Transcribe the word-translation notebook below character for character, everything from "batch_idx = missing_idx[batch_start:batch_start" down to "sentence = data.loc[batch_idx].apply(give_example, axis=1)".

Passage shown →
****

## Libraries

In [None]:
# Install dependencies
%pip install ollama
%pip install pandas

In [None]:
# Import libraries
import pandas as pd
import ollama
import json
import os

## Parameters

In [None]:
# IA model used to translate
# Plenty of other available models here : https://ollama.com/search
# Find a model whose size fits to your computer
ollama_model = "gemma3:4b" 

# Desired language
lang = "french"

# Nb of words iin each batch to send to the model
batch = 5

# frequency list (input)
freq = "raw_data/frequency_list_from_frequencylist-com.csv"

# output CSV
output = "deck.csv" 

## Prompts

In [None]:
# Prompts for the AI
PROMPT1 = "Translate this english word into " + lang + ": {} ({}). Just for information to help you understand the word, here are its variations : {}. Please only give one word, don't explain. If there are several translations, separate them with a comma"
PROMPT2 = "Give a sentence using this word : {} ({}). Here is the " + lang + " translation of this word : {}. Please only give one sentence, don't explain. Don't give the french translation of the sentence"
    

## Computing
**Nb : the code can be stopped at any moment, the data will be saved. Launching again the code will continue from where it stopped the previous time**

In [None]:
# We load the frequency list
freq = pd.read_csv(freq)

# We add 2 empty columns in te table
freq[lang] = None
freq["sentence"] = None

In [None]:
def translate(row):
    word = row["word"]
    tpe = row["type"]
    inf = row["inflections"]
    prompt = PROMPT1.format(word, tpe, inf)
    response = ollama.chat(model=ollama_model, messages=[{"role": "user", "content": prompt}])
    return response['message']['content'].strip()

def give_example(row):
    word = row["word"]
    tpe = row["type"]
    translation = row[lang]
    prompt = PROMPT2.format(word, tpe, translation)
    response = ollama.chat(model=ollama_model, messages=[{"role": "user", "content": prompt}])
    return response['message']['content'].strip()



In [None]:
# We create the output CSV file
if not os.path.exists(output):
    freq.to_csv(output, index = False)
    
# We load the output CSV
data = pd.read_csv(output)

data.head()

In [None]:
# The file has already been partially filled, we get the remaining rows
m = data.sentence.isnull() | data[lang].isnull()
missing_idx = data[m].index 

print(f"Number of remaining rows to fill : {m.sum()}")

# Main loop
for batch_start in range(0, len(data), batch):

    batch_idx = missing_idx[batch_start:batch_start + batch]
    
    trad = data.loc[batch_idx].apply(translate, axis=1)
    data.loc[batch_idx, lang] = trad
    
    sentence = data.loc[batch_idx].apply(give_example, axis=1)
    data.loc[batch_idx, "sentence"] = sentence
    
    display(data.loc[batch_idx, [lang, "word", "sentence"]])
    
    data.to_csv(output, index = False)

****

Data shown →
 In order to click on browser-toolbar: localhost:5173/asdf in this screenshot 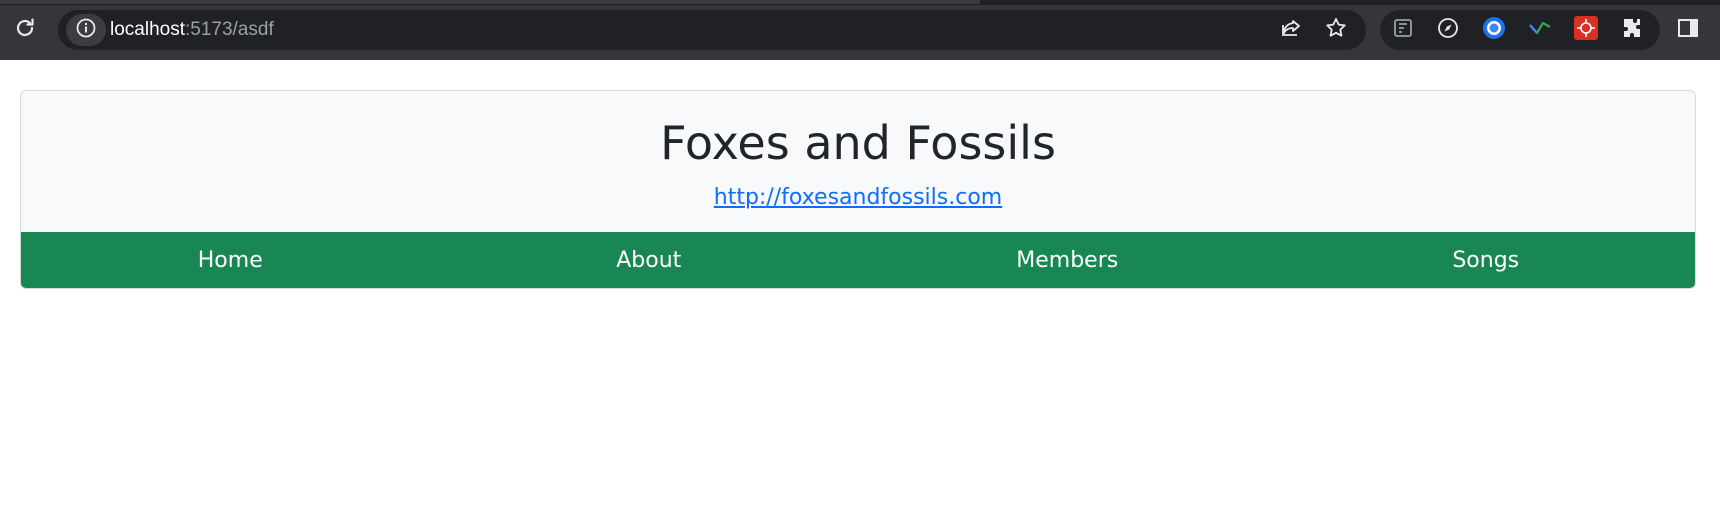, I will do `click(860, 30)`.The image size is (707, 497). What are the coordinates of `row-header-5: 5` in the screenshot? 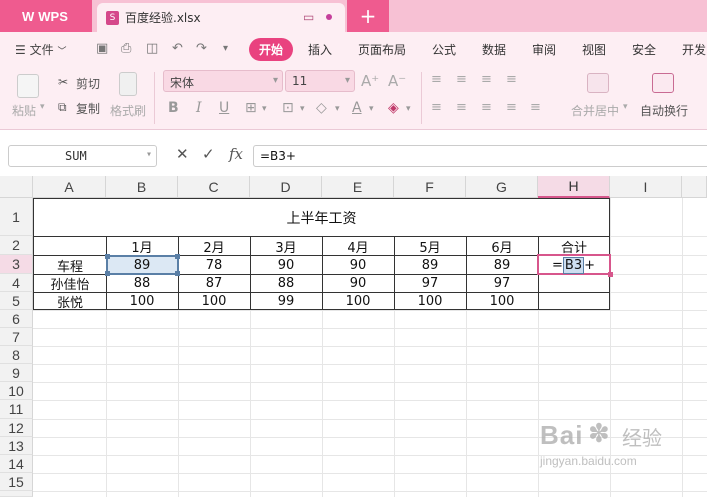 It's located at (16, 301).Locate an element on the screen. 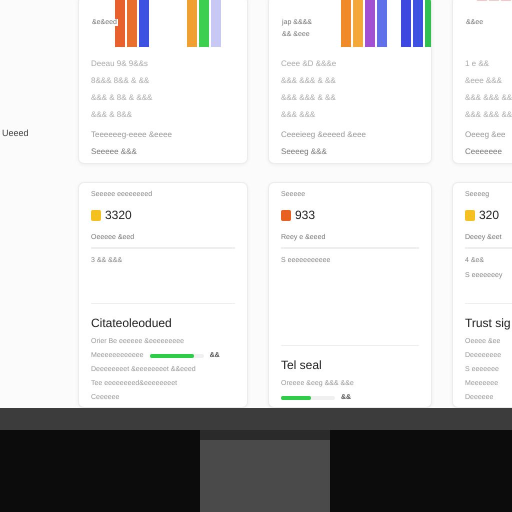 This screenshot has height=512, width=512. stat-line: &&& & 8&& is located at coordinates (112, 114).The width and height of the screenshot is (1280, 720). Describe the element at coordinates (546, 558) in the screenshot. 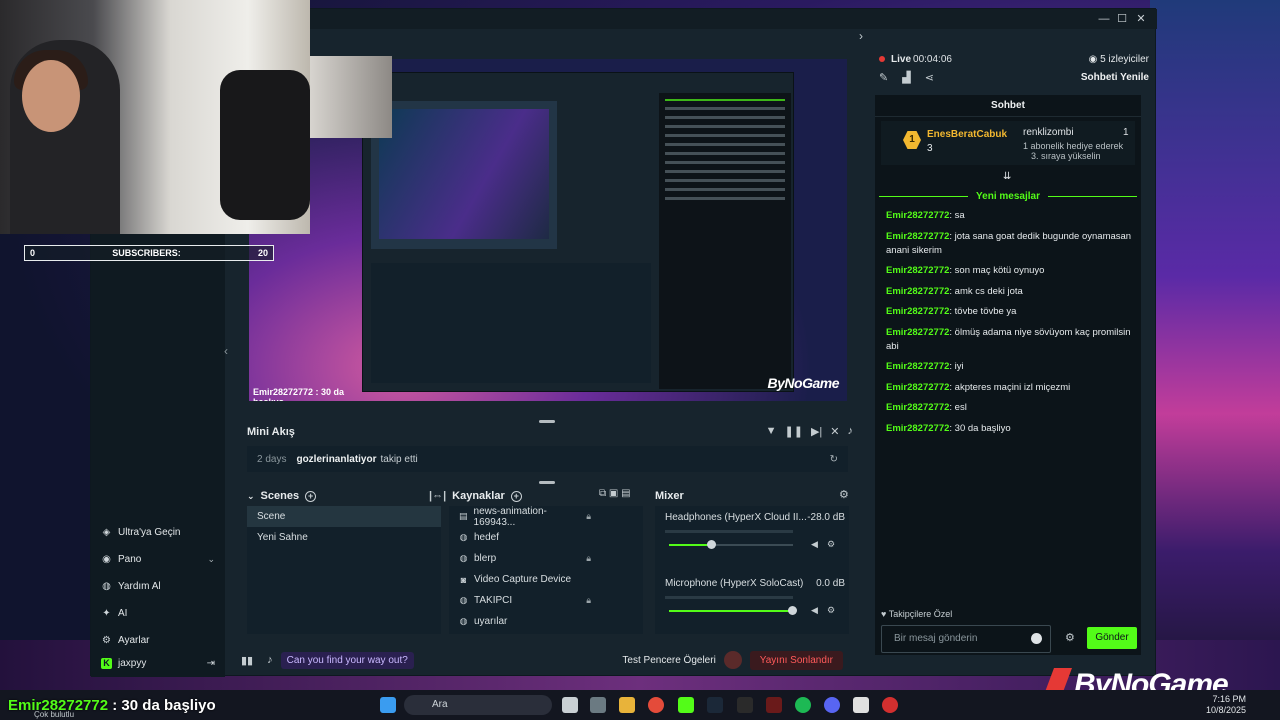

****

Final answer →
batch_idx = missing_idx[batch_start:batch_start + batch]
    
    trad = data.loc[batch_idx].apply(translate, axis=1)
    data.loc[batch_idx, lang] = trad
    
    sentence = data.loc[batch_idx].apply(give_example, axis=1)